Dibesarkan oleh keluarga petani sederhana, Su Yue hidup tenang tanpa mengetahui bahwa darah bangsawan kultivator mengalir di tubuhnya. Setelah mengetahui kebenaran tentang kehancuran klannya, jiwanya runtuh oleh kesedihan yang tak tertahankan. Namun kematian bukanlah akhir. Ketika desa yang menjadi rumah keduanya dimusnahkan oleh musuh lama, kekuatan tersegel dalam Batu Hati Es Qingyun terbangkitkan. Dari seorang gadis pendiam, Su Yue berubah menjadi manifestasi kesedihan yang membeku, menghancurkan para pembantai tanpa amarah berlebihan, hanya kehampaan yang dingin. Setelah semuanya berakhir, ia melangkah pergi, mencari makna hidup di dunia yang telah dua kali merenggut segalanya darinya.
Karya ini diterbitkan atas izin NovelToon Puvi, isi konten hanyalah pandangan pribadi pembuatnya, tidak mewakili NovelToon sendiri
Malam Berdarah di Lembah Serigala
Ketenangan malam di lembah itu pecah oleh suara pertama: lolongan panjang dan menyayat, diikuti oleh geraman rendah yang semakin mendekat dari balik kegelapan di luar lingkaran cahaya api unggun.

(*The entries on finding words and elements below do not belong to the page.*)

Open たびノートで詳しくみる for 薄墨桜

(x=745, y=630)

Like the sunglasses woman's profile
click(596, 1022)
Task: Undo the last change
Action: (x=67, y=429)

Kuda-kuda yang tadinya tenang langsung gelisah, mendengus keras, mata mereka membelalak penuh ketakutan.
Pedagang Chen langsung melompat, wajahnya pucat. "Serigala! Banyak!"
Su Yue sudah berdiri sebelum kata-kata itu selesai diucapkan. Indranya yang telah diasah oleh kewaspadaan konstan langsung menangkap ancaman. Dia tidak menunggu. Matanya, yang memantulkan nyala api, menjadi tajam dan dingin seperti es di tengah musim dingin.

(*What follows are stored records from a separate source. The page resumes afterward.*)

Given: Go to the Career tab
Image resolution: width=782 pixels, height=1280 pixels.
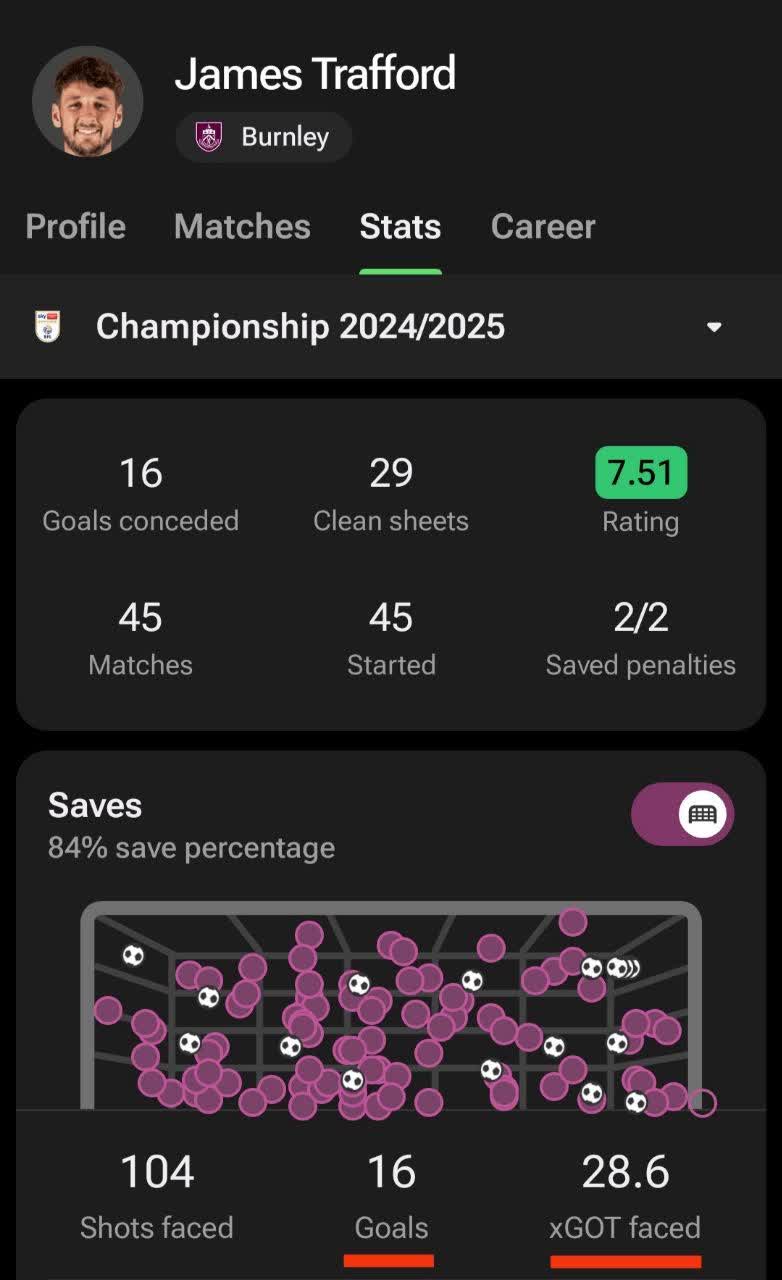Looking at the screenshot, I should click(543, 227).
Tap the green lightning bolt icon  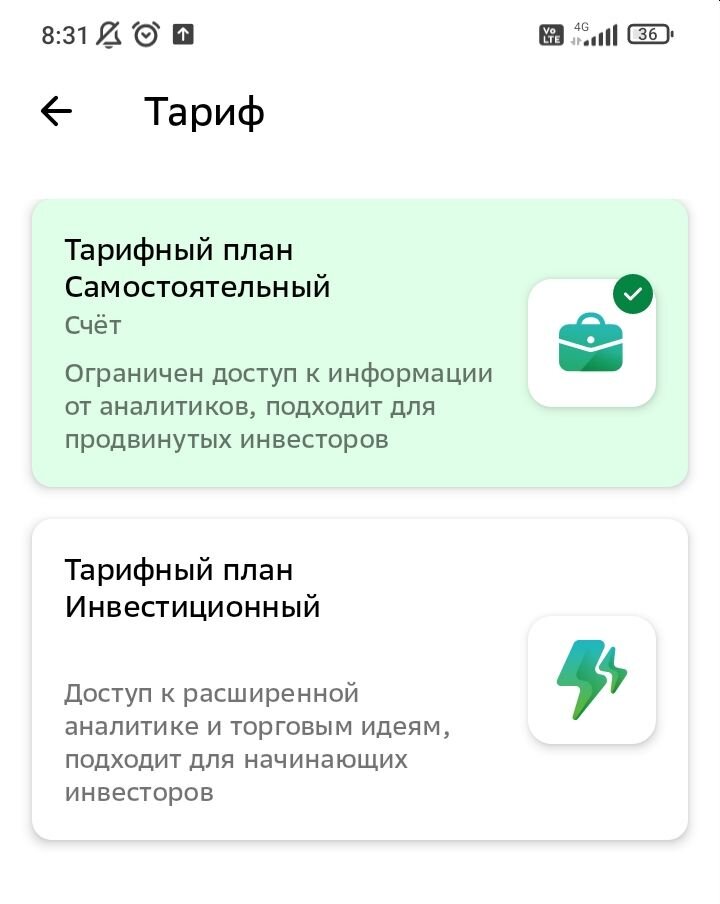click(592, 679)
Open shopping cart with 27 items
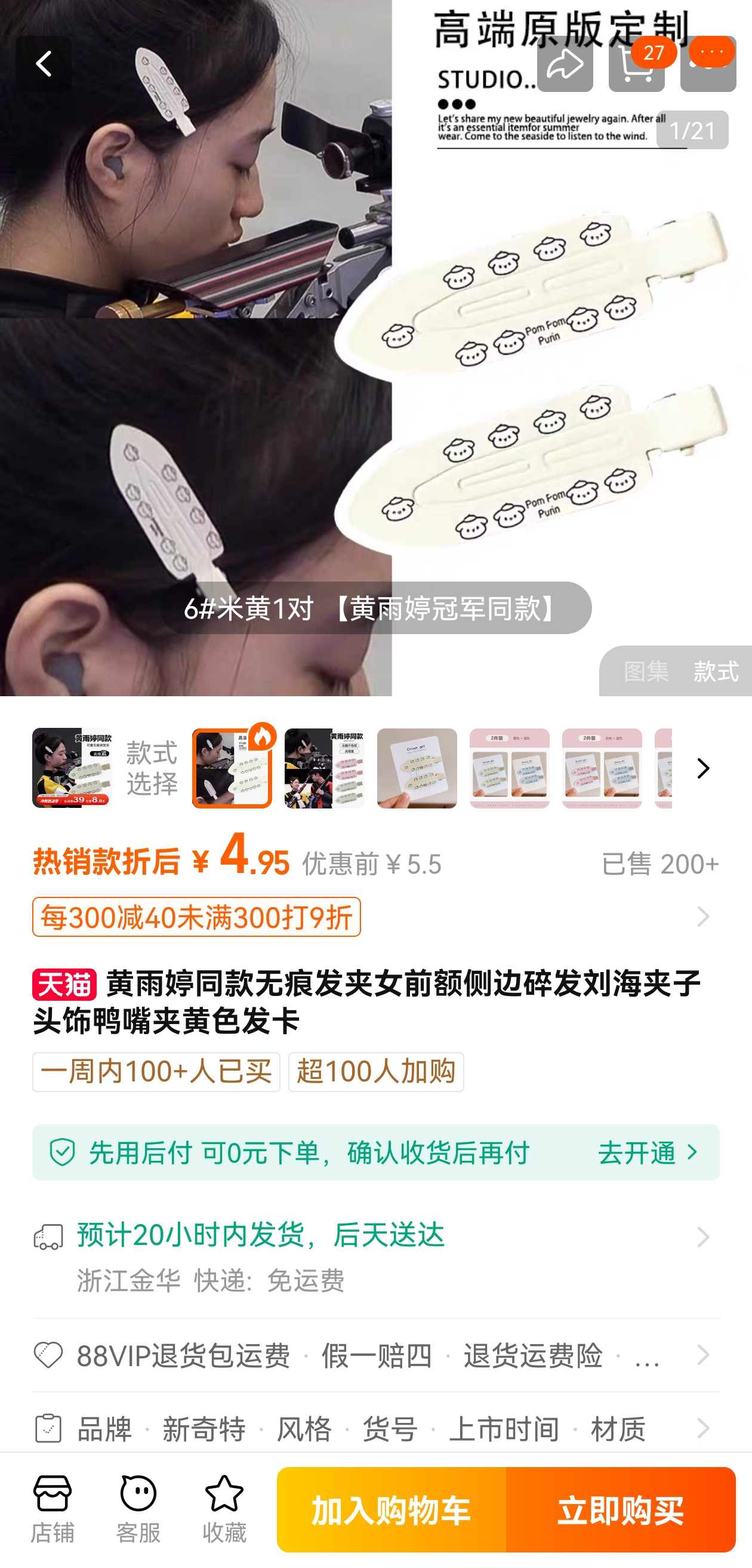The height and width of the screenshot is (1568, 752). point(636,64)
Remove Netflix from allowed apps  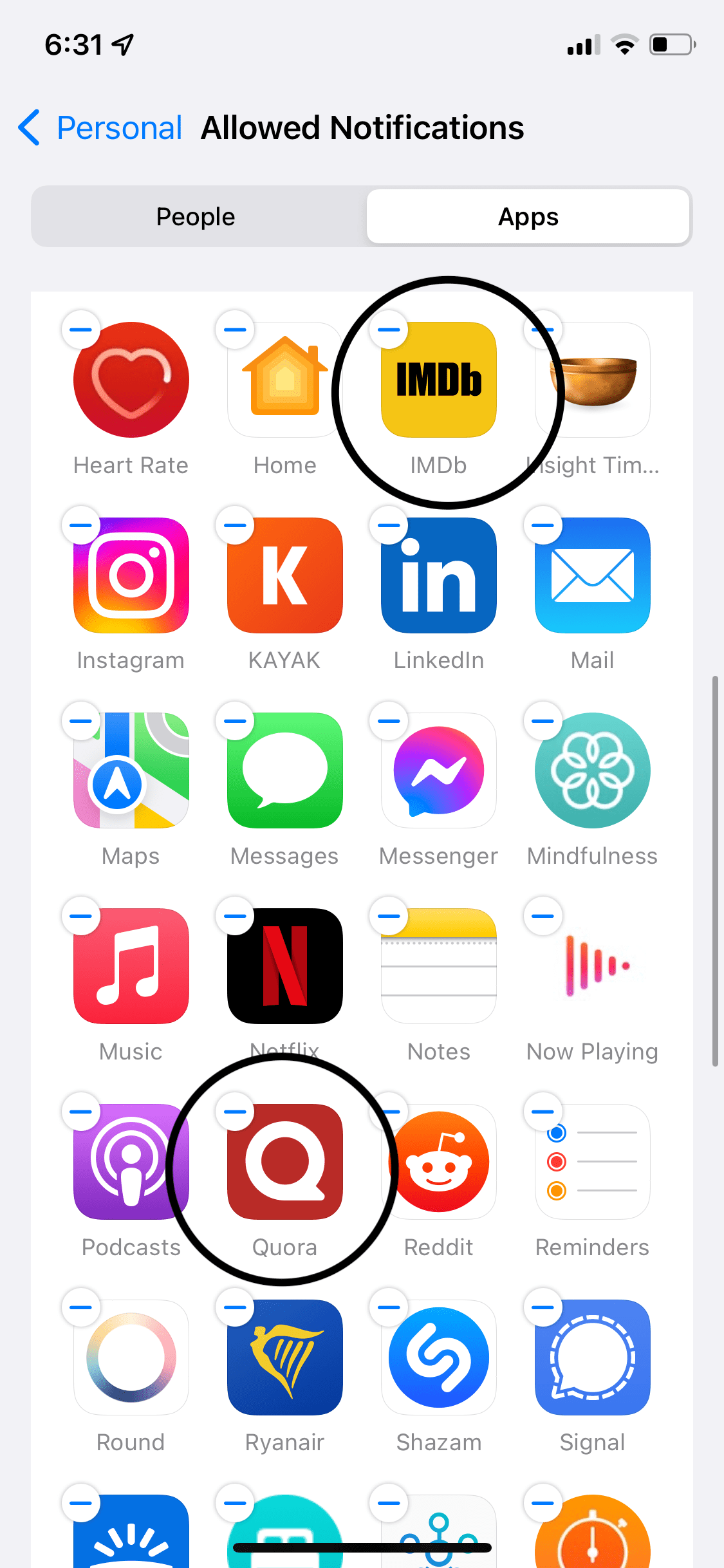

"Jaga api tetap menyala. Jangan biarkan mereka memisahkan kita," instruksinya pendek dan jelas. Tangannya sudah menggenggam gagang pedang Ratapan Dingin, pedang biru itu belum sepenuhnya terhunus.
Dari balik semak belukar di tepi lembah, mata-mata hijau yang bersinar bermunculan. Satu, dua, lima, sepuluh... puluhan pasang mata. Mereka adalah serigala abu-abu biasa, bukan binatang spiritual, tapi kawanan yang lapar dan besar.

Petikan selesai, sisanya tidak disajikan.